Ralph Yarborough - Early Life and Career

Early Life and Career

Yarborough was born in Chandler in Henderson County west of Tyler, the seventh of nine children of Charles Richard Yarborough and the former Nannie Jane Spear. He was appointed to the United States Military Academy at West Point in 1919 but dropped out to become a teacher. Yarborough instead attended Sam Houston State Teachers College and worked his way into the University of Texas at Austin. He graduated from the University of Texas Law School in 1927 and practiced law in El Paso until he was hired as an assistant attorney general in 1931 by the state Attorney General and later Governor James V. Allred.

Yarborough was an expert in Texas land law and specialized in prosecuting major oil companies that violated production limits or failed to pay oil royalties to the Permanent School Fund for drilling on public lands.
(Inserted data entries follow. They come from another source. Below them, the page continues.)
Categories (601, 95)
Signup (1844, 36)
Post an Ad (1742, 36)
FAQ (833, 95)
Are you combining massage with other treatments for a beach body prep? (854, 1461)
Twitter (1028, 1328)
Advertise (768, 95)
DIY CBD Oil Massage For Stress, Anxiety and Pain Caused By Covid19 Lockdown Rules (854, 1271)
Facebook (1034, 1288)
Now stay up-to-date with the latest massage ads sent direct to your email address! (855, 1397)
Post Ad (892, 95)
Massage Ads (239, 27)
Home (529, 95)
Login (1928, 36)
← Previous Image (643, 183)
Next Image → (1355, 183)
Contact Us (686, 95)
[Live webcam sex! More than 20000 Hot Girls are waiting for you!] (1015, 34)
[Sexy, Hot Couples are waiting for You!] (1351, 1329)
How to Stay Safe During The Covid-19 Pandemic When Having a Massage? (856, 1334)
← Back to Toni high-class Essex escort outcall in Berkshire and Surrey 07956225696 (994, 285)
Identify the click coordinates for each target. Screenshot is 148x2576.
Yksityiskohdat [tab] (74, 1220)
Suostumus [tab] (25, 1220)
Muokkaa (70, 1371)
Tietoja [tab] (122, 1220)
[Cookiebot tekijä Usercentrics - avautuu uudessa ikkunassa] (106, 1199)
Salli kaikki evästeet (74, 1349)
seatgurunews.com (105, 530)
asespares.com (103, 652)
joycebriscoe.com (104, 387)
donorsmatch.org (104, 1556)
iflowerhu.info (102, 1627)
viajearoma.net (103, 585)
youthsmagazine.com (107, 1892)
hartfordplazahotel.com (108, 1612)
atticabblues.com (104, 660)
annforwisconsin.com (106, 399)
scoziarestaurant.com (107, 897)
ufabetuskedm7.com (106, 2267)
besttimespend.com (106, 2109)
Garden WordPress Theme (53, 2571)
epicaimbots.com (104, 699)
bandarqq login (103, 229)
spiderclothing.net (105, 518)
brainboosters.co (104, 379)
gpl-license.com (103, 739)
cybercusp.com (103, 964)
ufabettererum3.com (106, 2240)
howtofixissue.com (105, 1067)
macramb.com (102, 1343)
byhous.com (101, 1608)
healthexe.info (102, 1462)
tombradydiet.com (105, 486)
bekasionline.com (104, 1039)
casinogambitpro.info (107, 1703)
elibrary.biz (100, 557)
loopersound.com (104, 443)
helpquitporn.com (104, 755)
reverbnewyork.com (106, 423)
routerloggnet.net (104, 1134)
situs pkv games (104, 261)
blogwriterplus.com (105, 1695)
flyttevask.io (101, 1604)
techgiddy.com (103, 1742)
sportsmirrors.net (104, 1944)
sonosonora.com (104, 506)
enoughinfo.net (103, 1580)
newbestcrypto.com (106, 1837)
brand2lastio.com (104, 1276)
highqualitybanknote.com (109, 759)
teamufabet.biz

He earned renown for winning a million dollar judgment against the Mid-Kansas Oil and Gas Company for oil royalties, the second largest judgment ever in Texas at the time. After Allred was elected governor, he appointed Yarborough to the bench in 1936, making him the 53rd District judge for Austin's Travis County. Yarborough was confirmed in that office by an election later the same year. Yarborough's first run for state office resulted in a third-place finish in the Democratic primary for state attorney general in 1938 against the sitting lieutenant governor. He served in the U.S. Army during World War II after 1943 and achieved the rank of lieutenant colonel.